The Netherlands - External weakness increasingly visible in activity data
The external weakness is being increasingly felt in the Netherlands.
We expect growth to slow from 4.5% in 2022 to 0.7% in 2023 and 1.0% in 2024
Inflation is declining but underlying pressures remain firm. Inflation to average 4.3% in 2023 and 3.4% in 2024
On the back of slowing global growth, the weakening in external demand is becoming increasingly visible in Dutch activity data. As we map out in our May several international indicators are in recessionary territory, and with the eurozone and Germany officially in a recession, if anything, more weakness on the external demand front is to be expected. This primarily affects the sectors that are most exposed to international trade and global value chains.
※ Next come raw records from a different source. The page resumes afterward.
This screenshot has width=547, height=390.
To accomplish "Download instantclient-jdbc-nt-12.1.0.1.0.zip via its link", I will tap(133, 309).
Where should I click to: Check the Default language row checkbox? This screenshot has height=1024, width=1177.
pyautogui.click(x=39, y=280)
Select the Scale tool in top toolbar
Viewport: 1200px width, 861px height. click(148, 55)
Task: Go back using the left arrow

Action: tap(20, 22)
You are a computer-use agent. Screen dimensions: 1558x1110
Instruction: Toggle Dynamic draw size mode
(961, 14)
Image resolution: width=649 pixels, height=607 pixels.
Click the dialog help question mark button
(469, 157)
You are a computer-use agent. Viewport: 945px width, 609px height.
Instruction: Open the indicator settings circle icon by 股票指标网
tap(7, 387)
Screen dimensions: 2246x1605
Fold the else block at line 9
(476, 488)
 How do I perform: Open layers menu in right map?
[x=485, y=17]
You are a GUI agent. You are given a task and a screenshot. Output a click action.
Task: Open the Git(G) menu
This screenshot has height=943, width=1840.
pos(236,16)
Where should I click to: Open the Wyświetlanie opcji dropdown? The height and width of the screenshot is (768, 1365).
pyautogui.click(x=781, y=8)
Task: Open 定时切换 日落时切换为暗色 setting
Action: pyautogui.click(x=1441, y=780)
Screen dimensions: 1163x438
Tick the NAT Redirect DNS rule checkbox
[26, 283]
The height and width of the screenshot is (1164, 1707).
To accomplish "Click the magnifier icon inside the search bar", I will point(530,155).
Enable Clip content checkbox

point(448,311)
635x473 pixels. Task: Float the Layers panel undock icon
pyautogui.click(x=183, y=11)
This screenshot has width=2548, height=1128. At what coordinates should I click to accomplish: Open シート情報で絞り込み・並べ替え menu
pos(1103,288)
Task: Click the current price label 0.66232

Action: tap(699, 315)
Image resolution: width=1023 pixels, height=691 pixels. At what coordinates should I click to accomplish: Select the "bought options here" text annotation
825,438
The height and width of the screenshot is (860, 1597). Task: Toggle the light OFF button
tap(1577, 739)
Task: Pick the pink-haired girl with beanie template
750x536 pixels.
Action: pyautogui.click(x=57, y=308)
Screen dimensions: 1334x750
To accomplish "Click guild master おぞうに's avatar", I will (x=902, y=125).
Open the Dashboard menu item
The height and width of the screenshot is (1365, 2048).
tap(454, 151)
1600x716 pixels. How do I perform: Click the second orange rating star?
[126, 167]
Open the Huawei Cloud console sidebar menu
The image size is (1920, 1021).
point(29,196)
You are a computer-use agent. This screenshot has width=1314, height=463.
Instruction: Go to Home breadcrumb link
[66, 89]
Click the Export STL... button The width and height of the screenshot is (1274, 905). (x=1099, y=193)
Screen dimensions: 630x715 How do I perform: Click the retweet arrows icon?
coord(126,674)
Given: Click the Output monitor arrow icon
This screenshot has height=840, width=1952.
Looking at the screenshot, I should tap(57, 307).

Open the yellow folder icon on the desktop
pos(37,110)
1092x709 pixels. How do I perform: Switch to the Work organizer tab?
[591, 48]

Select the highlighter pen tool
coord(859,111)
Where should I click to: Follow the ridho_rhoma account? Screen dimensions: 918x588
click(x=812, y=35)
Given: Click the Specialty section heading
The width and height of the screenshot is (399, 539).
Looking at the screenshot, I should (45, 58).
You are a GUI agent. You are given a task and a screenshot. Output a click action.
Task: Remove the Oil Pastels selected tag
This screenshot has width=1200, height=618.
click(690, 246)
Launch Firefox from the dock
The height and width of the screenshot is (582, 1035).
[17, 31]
Looking at Dutch industry, we see PMIs clearly in contractionary territory and industrial production is recording the largest year-over-year decline in more than 10 years (see for a closer look at Dutch Industrial PMIs). Despite the recent declines in wholesale energy prices since the peaks from last year, energy prices are still elevated compared to pre-Ukraine war levels. This explains why energy intensive subsectors such as chemicals and plastics are leading the production declines. Weak external demand does not only affect Dutch industry but has other knock on effects, for instance to other sectors such as transport, and we also see firms clearing out excess inventories in the face of slowing demand. From a macro perspective, we expect net exports to contribute negatively to growth over the year as a whole.
On the domestic front, pockets of resilience are keeping demand afloat, for now. Strong firm as well as household balance sheets are acting as an initial shield to higher rates. The expansive fiscal stance of the government is supporting growth in 2023, and the still very tight labour market supports household spending and is likely to keep nominal wage growth elevated for the coming year(s). Indeed, the labour market has not cooled much since the end of last year. The number of job openings continues to exceed the number unemployed workers, with a stable ratio over the last six months of 1.22. The unemployment rate is hovering around 3.5% since the start of the year, which is historically very low. We see some initial signs that labour demand is on track to normalise; future employment expectations by employers were elevated since the pandemic but are returning to longer term averages. Together with a further cooling of the Dutch economy, a continuation of the upward trend in bankruptcies (still below prepandemic levels) the labour market will cool further but stay tight historically speaking. Unemployment is expected to average 3.7% in 2023.
All in all we expect growth to remain very sluggish in the coming quarters. With the q-o-q decline in GDP in the first quarter, a technical recession is certainly possible. We continue to expect the domestic resilience of the Dutch economy to prevent a serious recession. But risks to the outlook are clearly to the downside, with possibly a larger than expected decline in external activity further impacting the Dutch economy, as well as of course the risks around the inflation outlook.
Indeed, inflation is on a downward trend, falling to 6.8% in May, sharply down from the peak of 17.1% in September last year, but underlying price pressures measured by core inflation are still rising (8.2% in May). We expect inflation to come down over the year and average 4.4% in 2023 and 3.4% in 2024. This means inflation will remain above the ECB’s 2% target, mainly because elevated wage growth is likely to feed through to services inflation. With the Dutch economy running above capacity and eurozone core inflation having likely peaked, the risk that Dutch inflation will become a negative outlier in the eurozone, and stay persistently above target, had increased.